--- INFORMATION SUPPLIED ---
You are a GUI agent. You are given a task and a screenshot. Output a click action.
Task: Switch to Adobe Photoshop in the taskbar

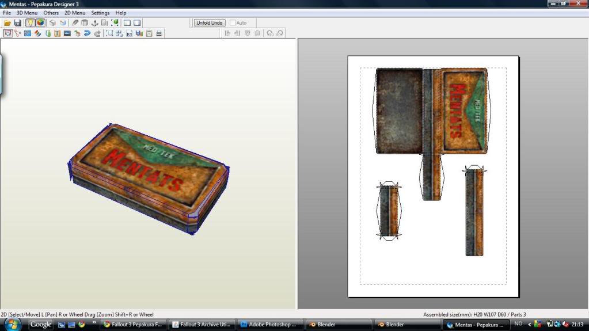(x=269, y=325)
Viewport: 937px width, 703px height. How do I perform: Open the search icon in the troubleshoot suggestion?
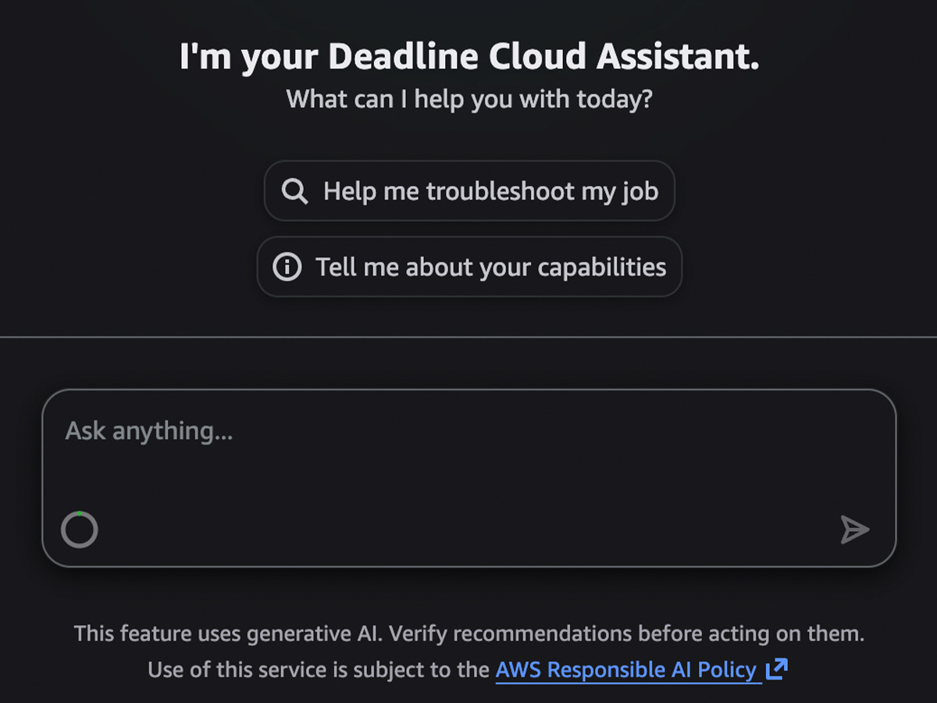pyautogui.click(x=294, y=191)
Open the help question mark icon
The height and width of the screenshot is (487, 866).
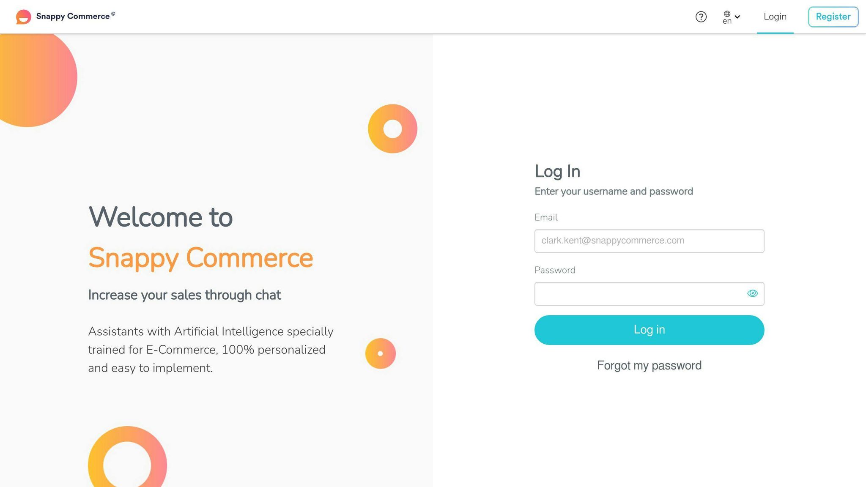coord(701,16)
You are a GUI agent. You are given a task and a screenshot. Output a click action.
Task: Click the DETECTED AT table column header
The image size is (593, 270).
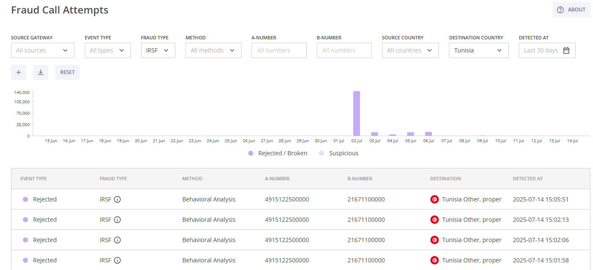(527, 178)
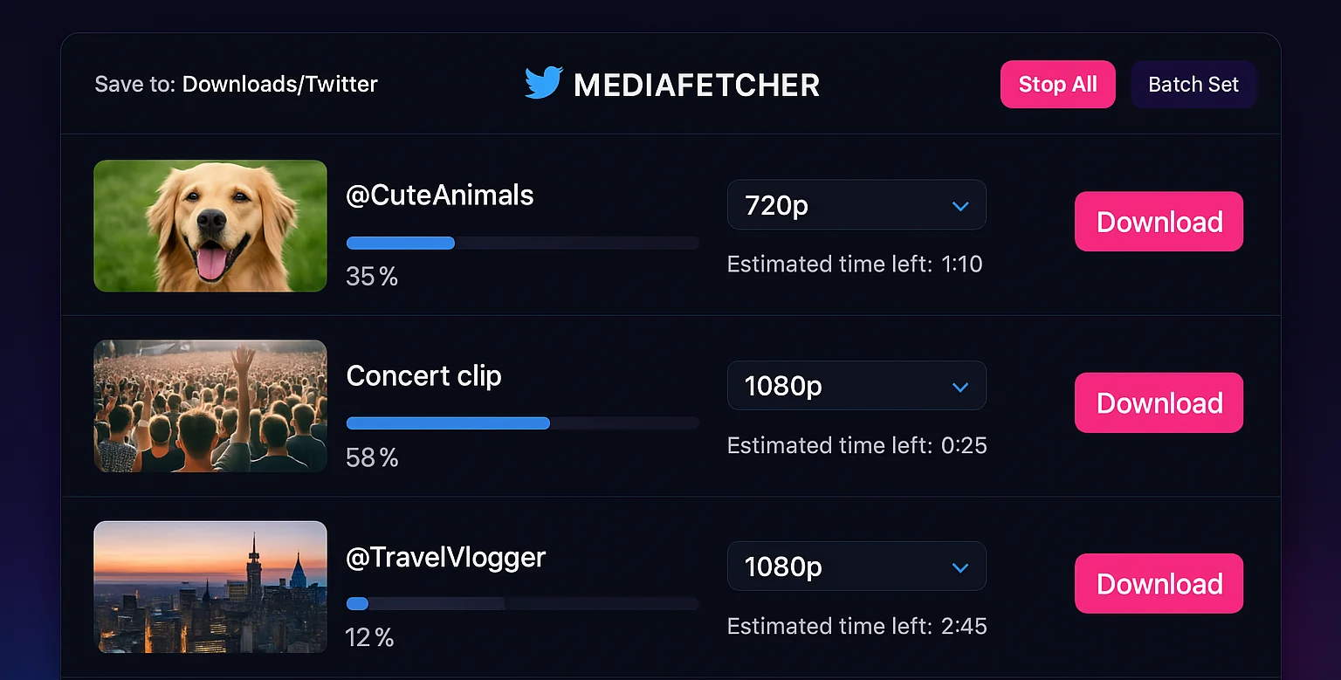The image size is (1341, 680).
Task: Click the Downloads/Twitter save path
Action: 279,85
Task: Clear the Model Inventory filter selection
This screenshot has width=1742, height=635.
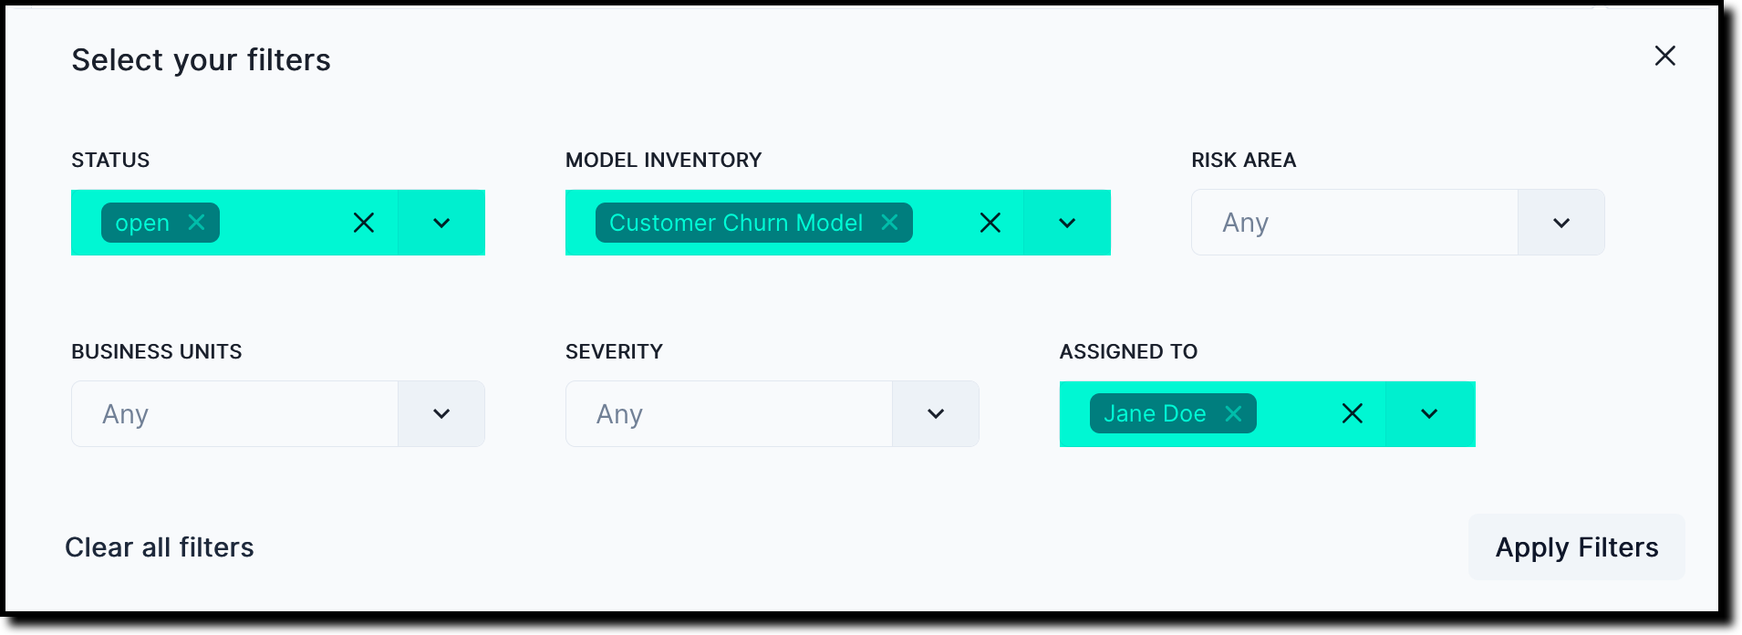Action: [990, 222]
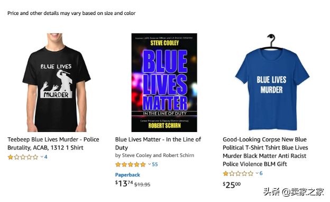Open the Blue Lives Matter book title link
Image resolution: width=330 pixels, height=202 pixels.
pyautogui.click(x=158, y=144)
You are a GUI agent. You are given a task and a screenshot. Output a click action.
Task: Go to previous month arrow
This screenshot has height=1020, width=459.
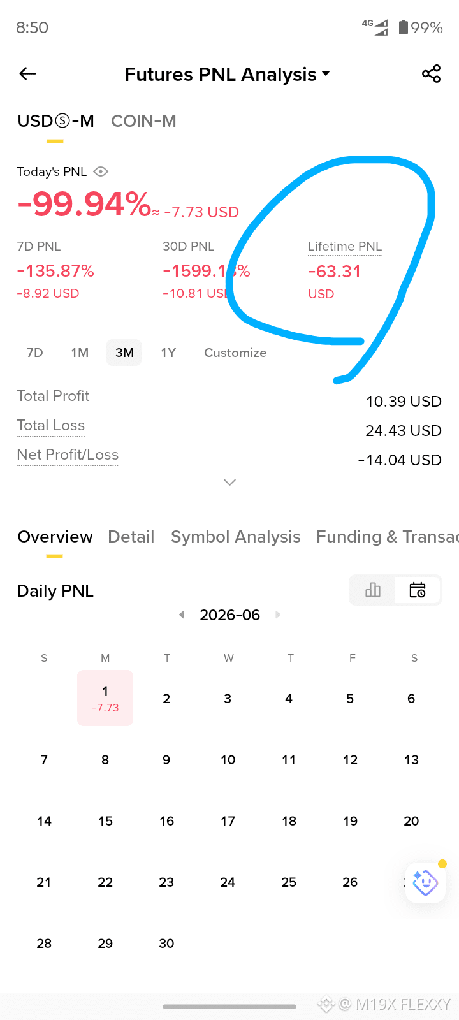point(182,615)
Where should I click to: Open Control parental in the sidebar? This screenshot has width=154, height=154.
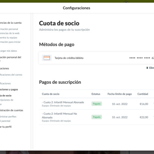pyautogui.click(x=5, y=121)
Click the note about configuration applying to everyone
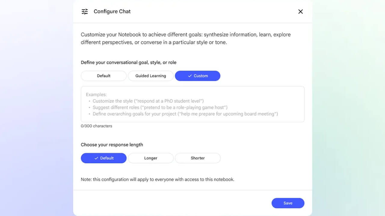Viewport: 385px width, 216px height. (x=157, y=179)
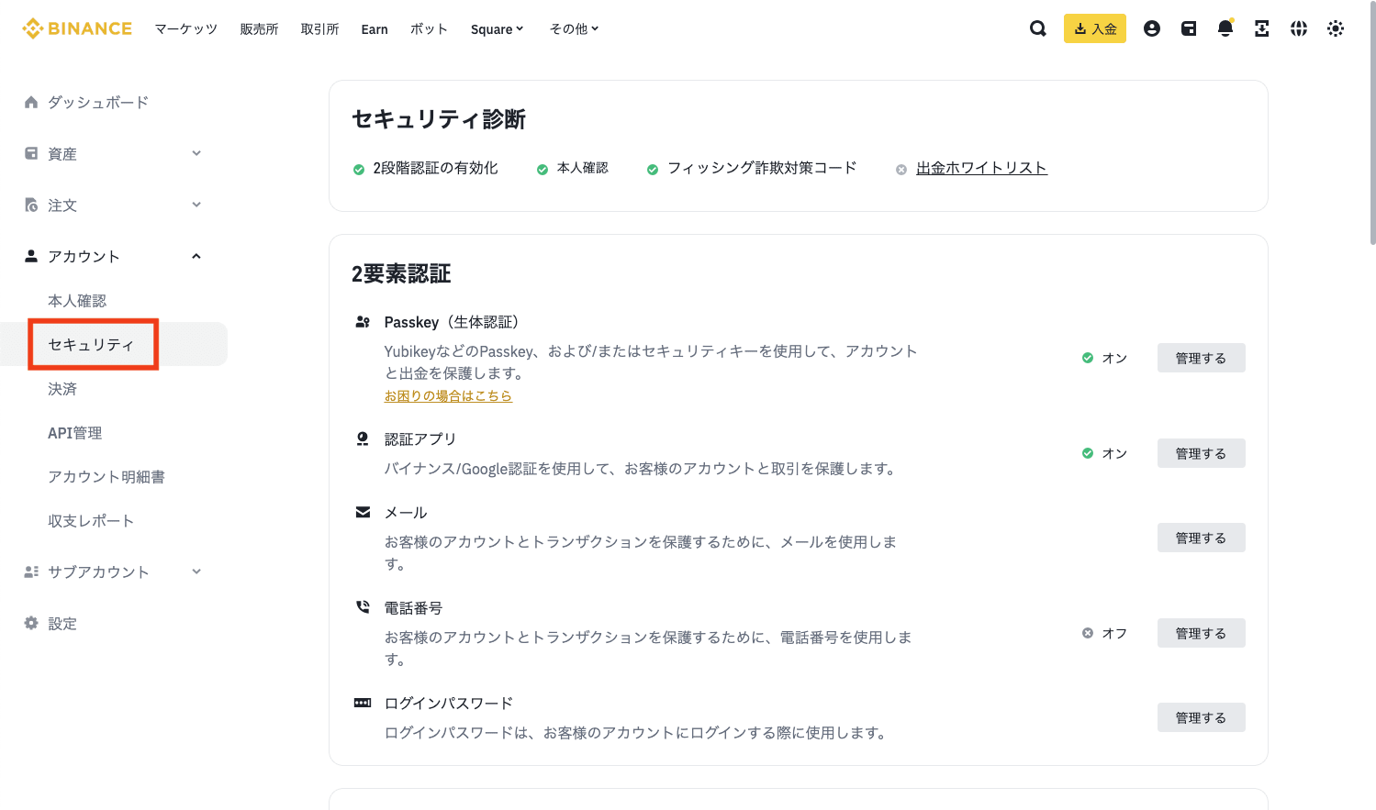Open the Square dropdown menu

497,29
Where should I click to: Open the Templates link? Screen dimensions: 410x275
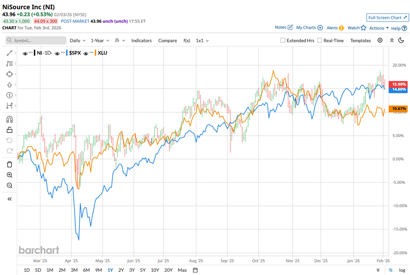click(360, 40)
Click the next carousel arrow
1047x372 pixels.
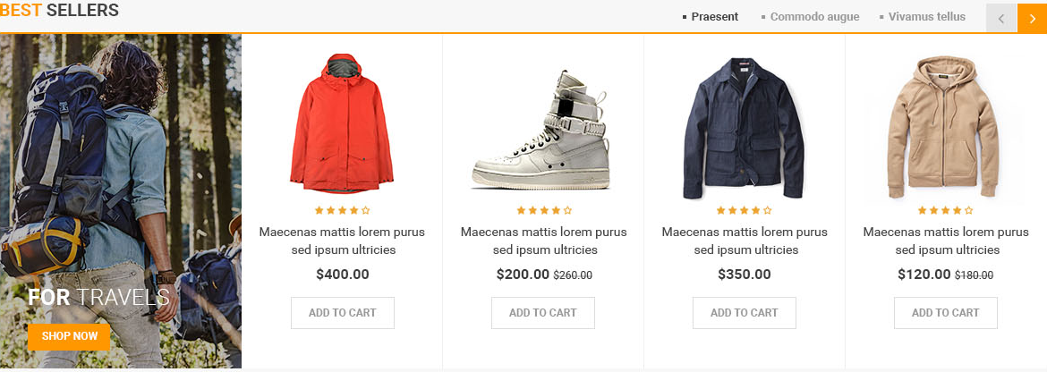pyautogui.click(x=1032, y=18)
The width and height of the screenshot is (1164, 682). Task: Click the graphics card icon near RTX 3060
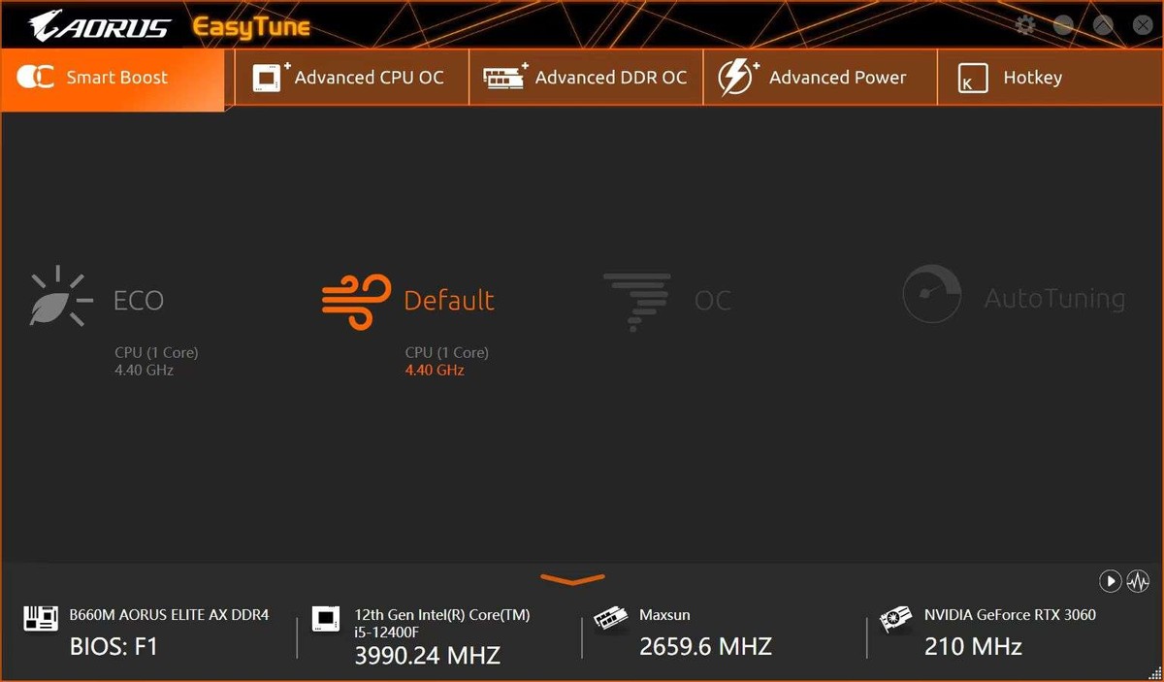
---
◆ EXERCISE GOAL: Leave out the pictures, then copy all the remaining text in the records exactly.

◆ SOLUTION FOR THIS TASK:
You are a GUI agent. You are given a task and a screenshot. Output a click action.
Task: Switch to Adobe Photoshop in the taskbar

(x=269, y=325)
Viewport: 937px width, 703px height. How do I perform: Open the search icon in the troubleshoot suggestion?
pyautogui.click(x=294, y=191)
Open the help question mark icon
The height and width of the screenshot is (487, 866).
coord(701,16)
You are a GUI agent. You are given a task and a screenshot. Output a click action.
Task: Click the DETECTED AT table column header
The image size is (593, 270).
(527, 178)
The image size is (1341, 680).
Task: Click the Downloads/Twitter save path
Action: 279,85
Task: Clear the Model Inventory filter selection
This screenshot has width=1742, height=635.
Action: [990, 222]
Open the Blue Lives Matter book title link
Image resolution: width=330 pixels, height=202 pixels.
pyautogui.click(x=158, y=144)
You are a GUI agent. You are given a task and a screenshot. Output a click action.
Task: Go to previous month arrow
This screenshot has height=1020, width=459.
point(182,615)
Where should I click to: Open Control parental in the sidebar? This screenshot has width=154, height=154.
pyautogui.click(x=5, y=121)
Click the note about configuration applying to everyone
Viewport: 385px width, 216px height. (x=157, y=179)
Open the Square dropdown menu

497,29
Where should I click to: Open the Templates link? Screen dimensions: 410x275
click(360, 40)
Click the next carousel arrow
1047x372 pixels.
pyautogui.click(x=1032, y=18)
The width and height of the screenshot is (1164, 682). Task: Click the graphics card icon near RTX 3060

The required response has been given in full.